Pese al patinazo en la tributación mínima por el Impuesto sobre Sociedades, una cuestión en la que España se olvidó de solicitar ante la UE la excepción de las Islas en virtud de su condición de RUP y de su especial Régimen Económico y Fiscal (REF), también en la Consejería de Hacienda, el departamento más crítico con los despistes de Madrid, están convencidos de que el Ejecutivo estatal dará esta vez el callo para librar al Archipiélago del Objetivo 55. No obstante, la Conferencia de Presidentes de las RUP brinda una oportunidad de oro para involucrar a las demás regiones ultraperiféricas en el objetivo, y lo que es más importante: para involucrar a sus Estados. Si Madrid, París y Lisboa cierran filas en defensa de las RUP, algo que se da por descontado, será muy difícil que la CE se niegue a exceptuarlas de su plan para la descarbonización. Pero eso sí: habrá que ofrecer algo a cambio al Ejecutivo comunitario, y en ello están ya trabajando en el Gobierno de Canarias.

Desde el departamento autonómico de Asuntos Europeos, que dirigen Román Rodríguez y Fermín Delgado, ya han advertido de que será necesario llevar a Bruselas un programa propio para la descarbonización del Archipiélago. De ninguna manera podrán las Islas quedar sin más al margen del Objetivo 55, sino que habrá que tomar otra vía para reducir las emisiones contaminantes que no se reducirán en los transportes.
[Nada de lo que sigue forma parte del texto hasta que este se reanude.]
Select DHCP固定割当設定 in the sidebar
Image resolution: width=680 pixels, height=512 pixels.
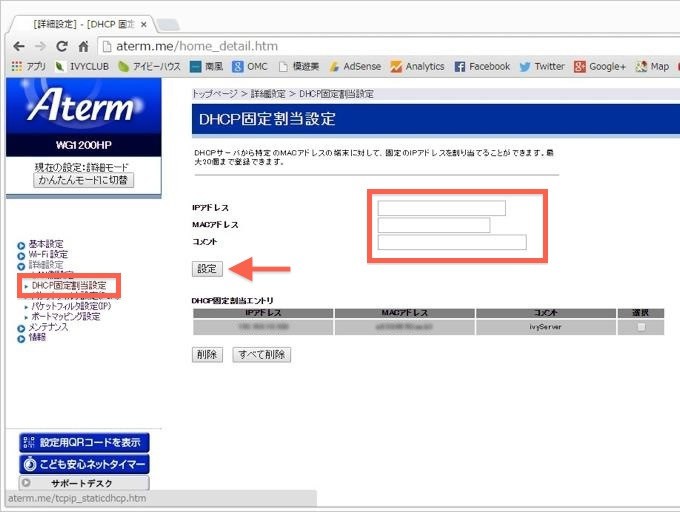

Habrá que ofrecer una especie de trato a las autoridades comunitarias, y la idea en el Gabinete de Ángel Víctor Torres es presentar una ambiciosa hoja de ruta hacia la descarbonización del sector turístico. Es decir, la huella de carbono que dejan los visitantes al volar a Canarias, que será la misma en tanto en cuanto la Comunidad Autónoma quedaría fuera de las medidas para un transporte más sostenible, se compensaría durante la estancia del turista. ¿Cómo? Pues con la generalización de las energías renovables en hoteles y apartamentos, con la optimización del ciclo integral del agua (los procesos desde su captación hasta su consumo) o con nuevos proyectos, por ejemplo, en el ámbito de la biodiversidad. En última instancia habrá que asumir compromisos a cambio de que el Objetivo 55 pase de largo por las Islas.

La candidatura a la Agencia Europea del Turismo

Al margen de la exclusión del plan comunitario contra el cambio climático en el ámbito de los transportes, otro de los grandes objetivos del Ejecutivo autonómico es lograr para el Archipiélago la sede de la futura Agencia Europea del Turismo. El Gobierno regional aprovechará su próxima presidencia de turno de las RUP, a partir de noviembre, para intensificar los esfuerzos en este sentido. En principio, Canarias cuenta con el apoyo de España para hacerse con la sede, un apoyo que será vital para moverse por los pasillos y despachos de Bruselas y convencer a las autoridades comunitarias. Además, y tal como recuerdan desde el Gabinete isleño, el Archipiélago es uno de los principales destinos turísticos del Viejo Continente y el líder indiscutible en la temporada invernal, cuando británicos, alemanes, franceses o neerlandeses huyen durante unos días o semanas del frío de sus países refugiándose en las Islas.